Today, prescription drugs are the third leading cause of death worldwide. It is a matter of great concern; investigation and introspection are required to understand why we have reached such a scenario. The present models of drug research and regulatory provisions, especially to evaluate safety and toxicity, are in need of serious overhaul. Vested interests which push unsafe drugs are certainly not in the interest of anyone. Earlier incidences from trials of cyclooxygenase-2 inhibitors for arthritis and selective serotonin reuptake inhibitors for depression are good examples. Critics are asking the question: Should journals stop publishing research funded by the drug industry [87]. In short, scientific evidence is important, but it should not compromise medical ethics at the cost of business.

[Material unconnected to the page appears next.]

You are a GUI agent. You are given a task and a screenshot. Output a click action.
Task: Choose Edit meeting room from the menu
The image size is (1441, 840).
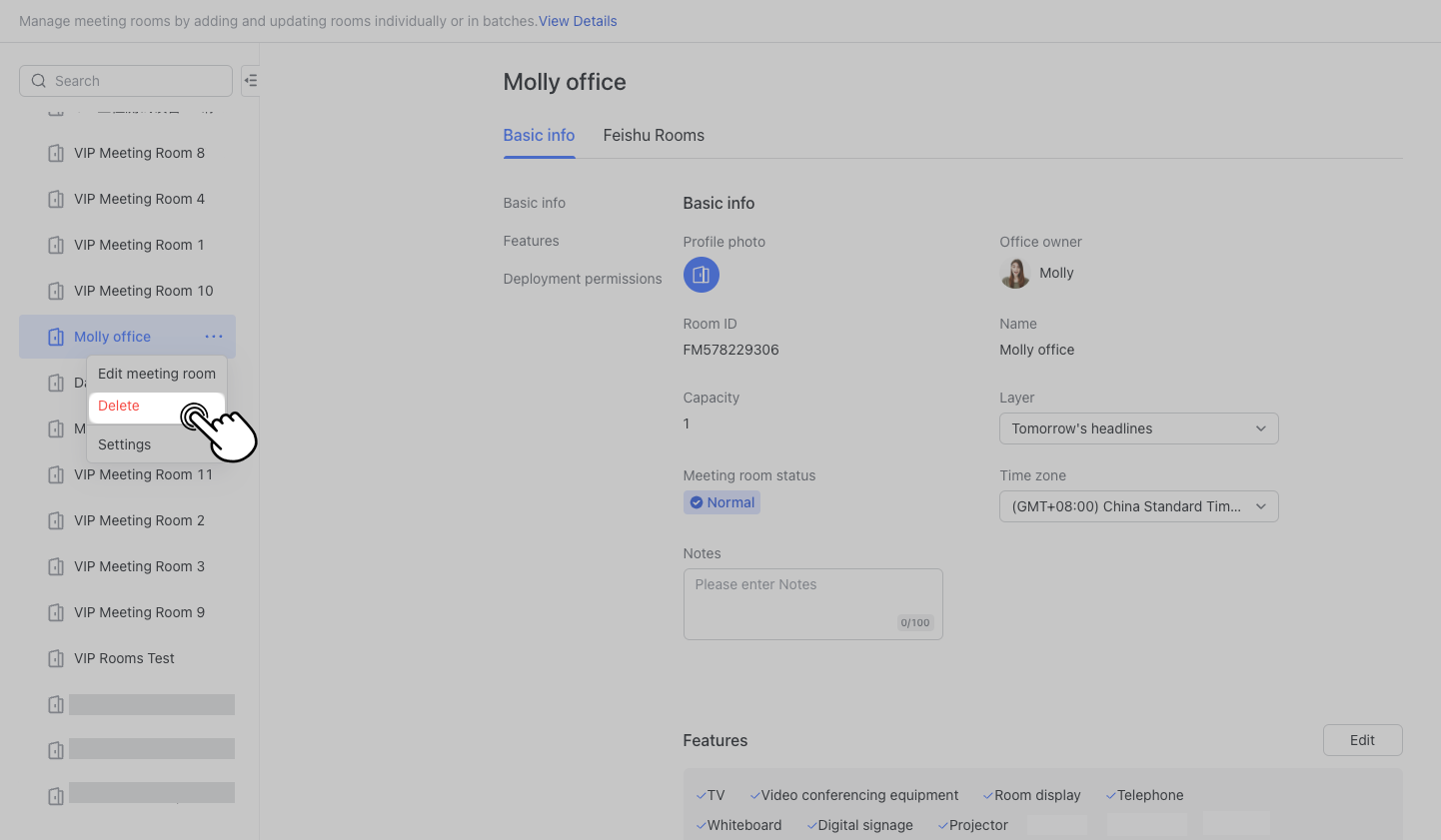[156, 374]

We need a balance of scientific medicine, EBM, and traditional experience-based medicine. Against this background, we hope that the traditional knowledge and ethos can help to resolve the current impasse. This new balance will offer rich experience, knowledge and resources, new ideas, and leads and strategies. Drug discovery should be curiosity- and research-based approach where passionate individuals are committed to serve the humanity by developing affordable effective treatments. Present drug discovery is viewed as a pipeline process, which has been outsourced to mechanical productions where evidence is seen as a commodity, which can be manufactured.